I have also tried modifying /etc/security/limits.conf to have the following entries:

*               soft    core            200000
*               hard    core            200000

but that didn't help either, even after I added:

session  required       /lib/security/pam_limits.so

to /etc/pam.d/login and /etc/pam.d/other.

Any other suggestions?

--SR

Adjusted points to 200

Ok, got some new information. The 200000 does work over telnet but not when I log in over ssh.

If I set the limits to be unlimited in /etc/security/limits.conf, it doesn't work (which is what I had previously tested it as).

Any futher recommendations, including how to get SSH to recognize the PAM limitations?

Uhmm, yes, add the same session lines to /etc/pam.d/ssh.

Oh you didn't tell me it was failing when logged in via ssh? What happens if you undo the change to limits.conf (which is supposed to default to max for everything) and undo the changes to pam.d when in a telnet session?

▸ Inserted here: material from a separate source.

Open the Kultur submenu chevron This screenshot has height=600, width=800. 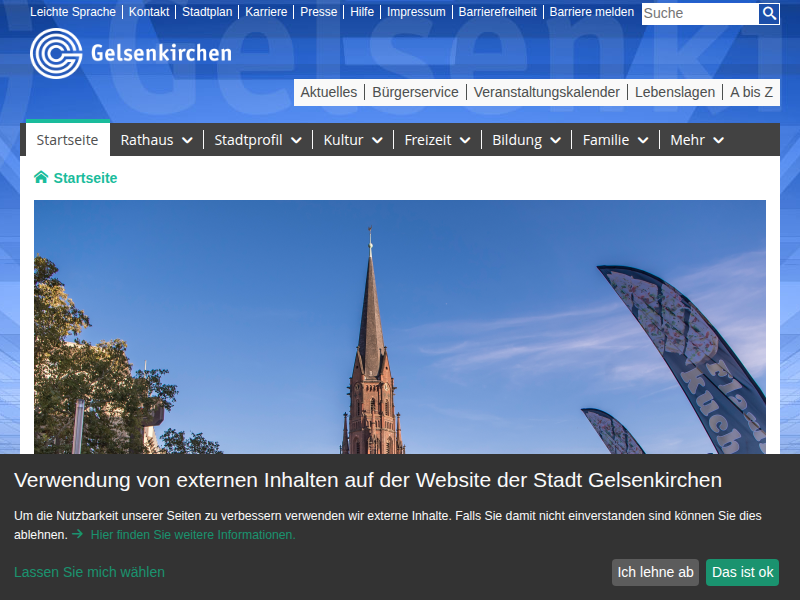coord(377,141)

Didn't work. Do I need a special version of SSH to support PAM or something?

If I remove the entries in /etc/security/limits.conf and remove the line in /etc/pam.d/login, it defaults back to 0 when I log in over telnet.

I just rubbed some sleepyness from my eyes and saw that my sshd1 is linked against libpam but my sshd2 is not. So adding the session line won't help.

I guess this answers your question about the special version in the affirmative sense.

ok...

First person to point me to both:

a.) where i can obtain a PAM'd version of ssh1

and

b.) some more documentation on /etc/security/limits.conf

gets the points, since you guys have been helping but a lot of the legwork was on my end. Fair enough?

Did I understand the last correctly. With the changes backed out and logged in over telnet, you can't set unlimited core size? This, with respect to the kernel and libc is a stock system, right?

I don't have a system around with ssh enabled, so I can't look to see. If connect via ssh, who are the process owners of each parent of your shell back to intit?

I ended up finding a patch for it as the 2.25 is an older version that I believe is susceptible to certain exploits. The PAM documentation included in the PAM RPM lacks quite a bit, but if good documentation isnt available, you can't point me to it, can you? *grin* Thanks for the help.

Here at my work I use ssh-1.2.27-5i.i386.rpm, also from the same packager, Jan "Yenya" Kasprzak <kas@fi.muni.cz>. It has the pam support. I can no longer find it at http://rufus.w3.org/linux/RPM, but I found both the us and international version at http://rpmfind.doc.ic.ac.uk/

Don't you have a section in pam.txt, around 6.11 or 6.12 that describes limits.conf (150+ lines)?